I do not pick flowers. Unless they are downed by storm or ordinary garden maintenance, not ever. In those infrequent times they will be snipped from stem or branch and floated in a suitable bowl, a most delicate way to admire a bloom or two, a display the Orient arrived at many centuries ago.
Even a peony mired in the mud after a drenching will be lightly hosed clean and allowed free to remain heavy suspended from its stem. A flower picked and displayed is mortality brought indoors and, whether in a water and sugar solution or one of water and aspirin its fate is assured, to die without making seed for future generations. I find no vase as suitable as the whole plant it came from and picking it a form of trophy hunting without even the benefit of taxidermy.
I have painted many flowers in many vases but most were freshly picked paper ones. As well, I can always look out of a window. There they are as they were meant to be, contributing to the garden’s various overall seductions.

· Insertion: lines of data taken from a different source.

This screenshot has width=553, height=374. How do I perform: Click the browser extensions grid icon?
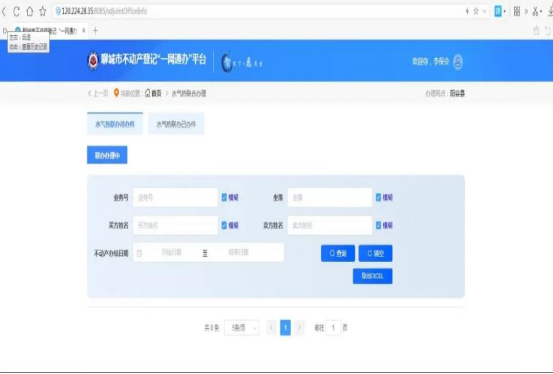pyautogui.click(x=517, y=11)
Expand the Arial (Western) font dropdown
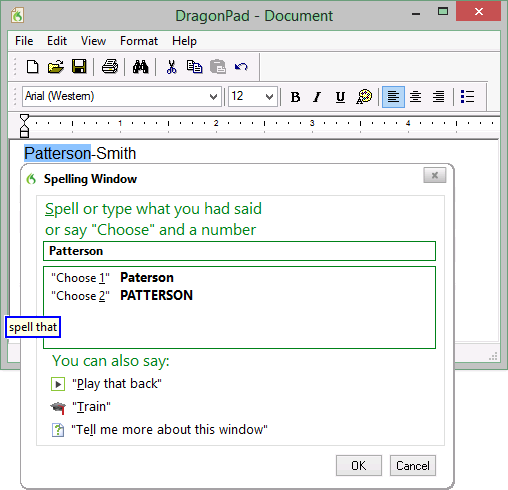The width and height of the screenshot is (508, 490). (x=213, y=97)
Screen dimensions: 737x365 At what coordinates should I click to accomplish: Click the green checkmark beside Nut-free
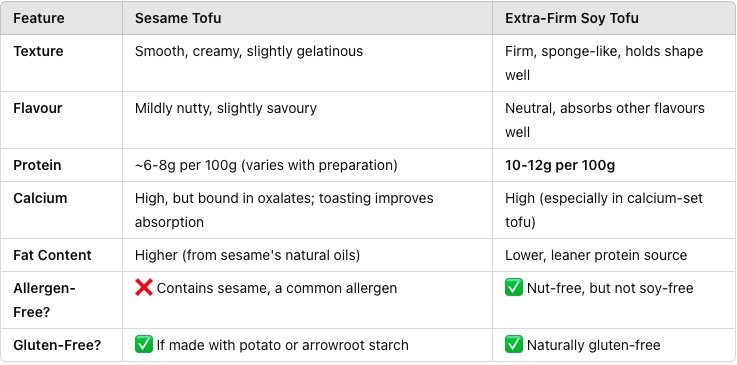[x=514, y=287]
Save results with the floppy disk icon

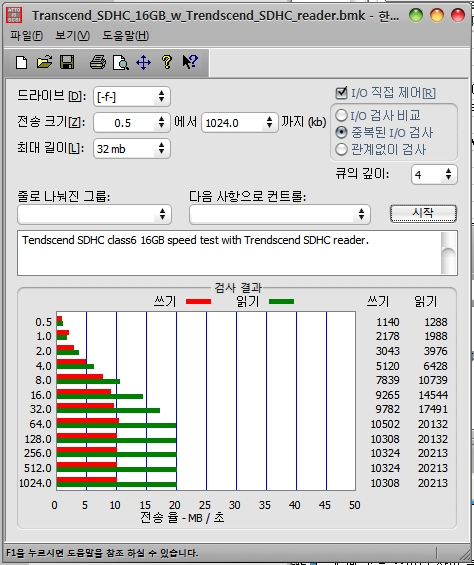pyautogui.click(x=67, y=62)
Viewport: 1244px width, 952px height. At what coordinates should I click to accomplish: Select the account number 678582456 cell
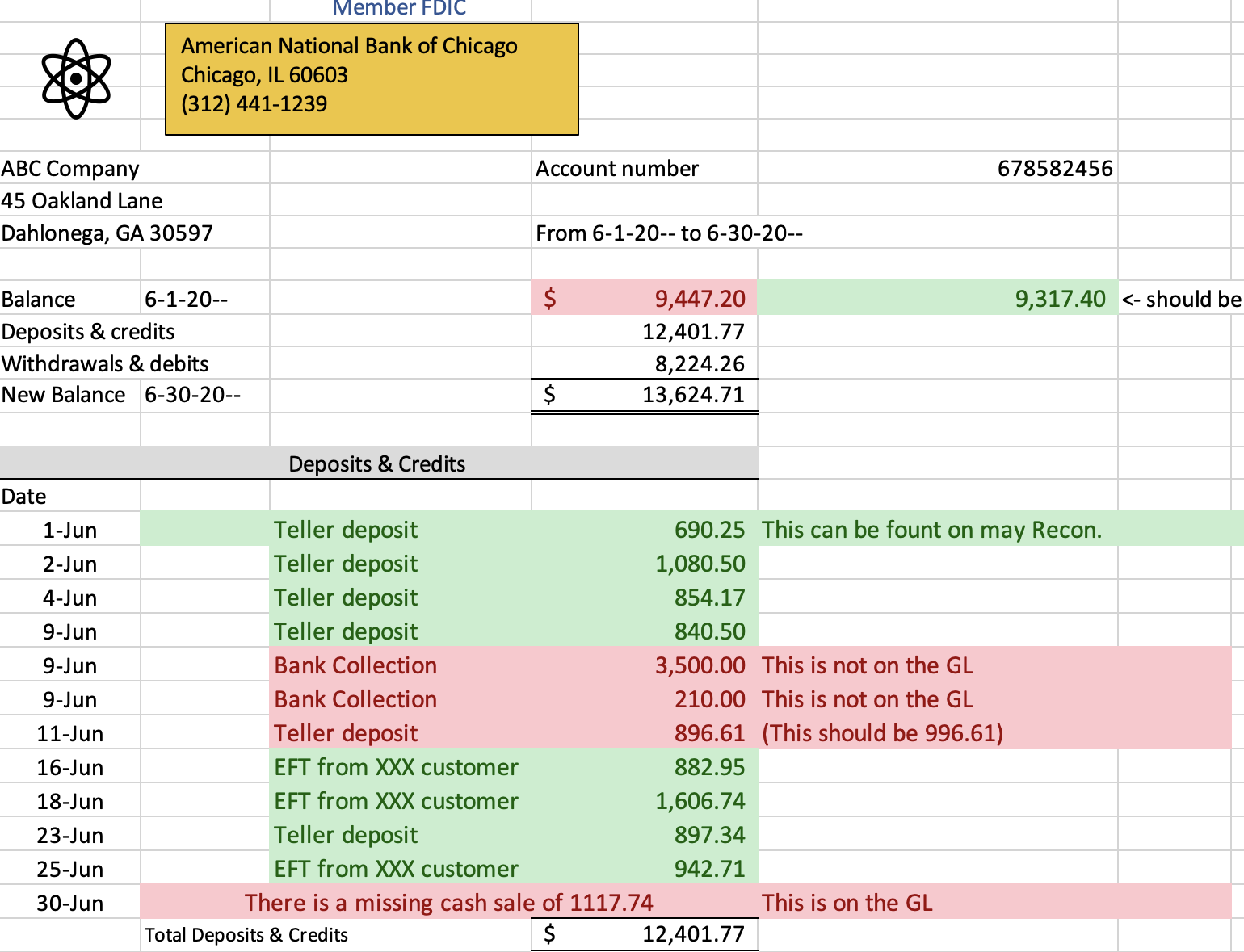click(x=1052, y=168)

Of course you may care to have a cutting garden, which is a factory for flowers, treating blooms as if they were crops.
Somehow, I don’t really know why, an image comes to me of a Late Victorian lady of the house getting accoutered for flower gathering which was, for her, at the time, a tremendous affair and called “gardening.” Hat and veil and long gloves, after dew has gone, the lawn clipped, the paths swept and she, with a suitable basket, pointing out stalks to her gardener, who then had them stripped of thorn and most leaf and then deposited in her basket. In, at last, from contact with weather and all of its possible assailments to face a table with filled vases waiting to be arranged. Propped on pillows, she well might rest the rest of the morning from her gathering of trophies.
There are so many instructors, so many ways, so many styles and schools and fashions in the act of arrangement, Oriental and Western, profuse and singular, wild-seeming and formal, color-keyed and dazzling, exotic and plain, hothouse and seasonal. What will you, none of these exercises in taste addresses the death of the bloom as it gets pitched like misbehavior itself to some dark delegated grave and not the compost pile, for it may have arrived too chemically compromised for recycling.
A picked flower is a lost bloom, an act that is imperious, unfeeling, and destructive, although I have friends who do so and I was quite grateful to get bouquets when I was ill.
Yet, dark thoughts inform the bouquet. Lethal in a closed bedroom.
There the body lay, just this side of the library and there on the rug a most remarkable lily.